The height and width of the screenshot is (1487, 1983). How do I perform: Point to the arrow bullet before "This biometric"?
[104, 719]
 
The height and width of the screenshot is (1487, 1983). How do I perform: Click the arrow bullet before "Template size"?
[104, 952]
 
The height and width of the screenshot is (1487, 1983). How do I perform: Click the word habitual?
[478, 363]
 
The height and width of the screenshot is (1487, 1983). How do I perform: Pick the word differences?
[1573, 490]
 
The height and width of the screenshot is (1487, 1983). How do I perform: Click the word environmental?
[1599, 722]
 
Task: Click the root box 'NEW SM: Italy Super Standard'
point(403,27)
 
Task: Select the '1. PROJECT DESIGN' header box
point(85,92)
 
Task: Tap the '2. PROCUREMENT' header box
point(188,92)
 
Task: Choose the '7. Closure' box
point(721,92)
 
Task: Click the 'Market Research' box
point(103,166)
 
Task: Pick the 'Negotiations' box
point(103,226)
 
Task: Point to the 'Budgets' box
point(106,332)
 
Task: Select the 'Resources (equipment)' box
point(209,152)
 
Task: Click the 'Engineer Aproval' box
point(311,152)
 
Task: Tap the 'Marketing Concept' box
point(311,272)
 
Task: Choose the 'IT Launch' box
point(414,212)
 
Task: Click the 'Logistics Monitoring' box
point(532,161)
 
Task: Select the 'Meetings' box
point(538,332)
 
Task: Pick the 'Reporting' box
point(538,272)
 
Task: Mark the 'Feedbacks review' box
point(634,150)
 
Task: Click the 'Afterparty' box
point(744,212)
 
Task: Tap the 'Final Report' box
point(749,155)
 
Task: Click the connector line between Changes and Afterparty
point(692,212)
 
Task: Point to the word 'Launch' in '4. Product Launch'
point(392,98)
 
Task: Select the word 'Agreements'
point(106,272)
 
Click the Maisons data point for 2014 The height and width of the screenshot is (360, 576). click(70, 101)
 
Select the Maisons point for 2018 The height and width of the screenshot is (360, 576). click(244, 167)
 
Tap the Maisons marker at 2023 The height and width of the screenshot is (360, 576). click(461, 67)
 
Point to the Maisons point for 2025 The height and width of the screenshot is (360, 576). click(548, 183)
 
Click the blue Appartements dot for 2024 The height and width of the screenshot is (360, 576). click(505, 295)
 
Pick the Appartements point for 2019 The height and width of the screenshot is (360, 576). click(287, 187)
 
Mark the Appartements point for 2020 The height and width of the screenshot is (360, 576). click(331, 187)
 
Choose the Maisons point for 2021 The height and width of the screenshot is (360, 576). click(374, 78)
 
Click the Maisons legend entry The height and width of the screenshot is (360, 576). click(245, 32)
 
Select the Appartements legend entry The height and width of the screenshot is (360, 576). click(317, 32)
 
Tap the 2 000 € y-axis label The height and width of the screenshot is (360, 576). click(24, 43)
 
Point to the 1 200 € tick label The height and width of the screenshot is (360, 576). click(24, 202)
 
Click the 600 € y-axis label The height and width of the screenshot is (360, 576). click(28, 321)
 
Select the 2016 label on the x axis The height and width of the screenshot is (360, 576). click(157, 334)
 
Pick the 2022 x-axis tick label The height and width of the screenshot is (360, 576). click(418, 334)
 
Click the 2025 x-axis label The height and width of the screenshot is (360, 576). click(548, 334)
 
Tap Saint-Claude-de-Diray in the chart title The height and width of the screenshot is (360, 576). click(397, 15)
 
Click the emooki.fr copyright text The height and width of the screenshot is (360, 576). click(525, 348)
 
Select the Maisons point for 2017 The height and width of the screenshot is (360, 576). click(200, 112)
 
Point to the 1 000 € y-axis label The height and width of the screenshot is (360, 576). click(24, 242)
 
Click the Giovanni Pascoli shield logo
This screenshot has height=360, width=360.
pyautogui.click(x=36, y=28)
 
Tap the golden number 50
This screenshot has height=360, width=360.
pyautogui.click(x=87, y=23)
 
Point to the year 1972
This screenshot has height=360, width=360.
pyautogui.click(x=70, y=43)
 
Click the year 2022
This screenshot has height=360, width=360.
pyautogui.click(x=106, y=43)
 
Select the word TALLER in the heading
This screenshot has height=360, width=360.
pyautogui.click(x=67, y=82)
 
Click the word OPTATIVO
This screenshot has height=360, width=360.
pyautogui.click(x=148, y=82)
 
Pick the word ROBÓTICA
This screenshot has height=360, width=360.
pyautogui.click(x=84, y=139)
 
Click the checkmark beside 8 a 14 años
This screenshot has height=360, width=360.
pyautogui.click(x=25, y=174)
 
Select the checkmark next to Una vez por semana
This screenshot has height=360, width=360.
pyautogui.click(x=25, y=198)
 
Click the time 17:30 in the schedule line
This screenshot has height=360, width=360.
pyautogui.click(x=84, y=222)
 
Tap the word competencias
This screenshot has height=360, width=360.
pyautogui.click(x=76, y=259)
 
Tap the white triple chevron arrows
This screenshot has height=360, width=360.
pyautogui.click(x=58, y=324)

---*---

> Brief: State how many lines of the material above contain the string "checkmark", matching case exactly, and give only that number.

> Task result: 2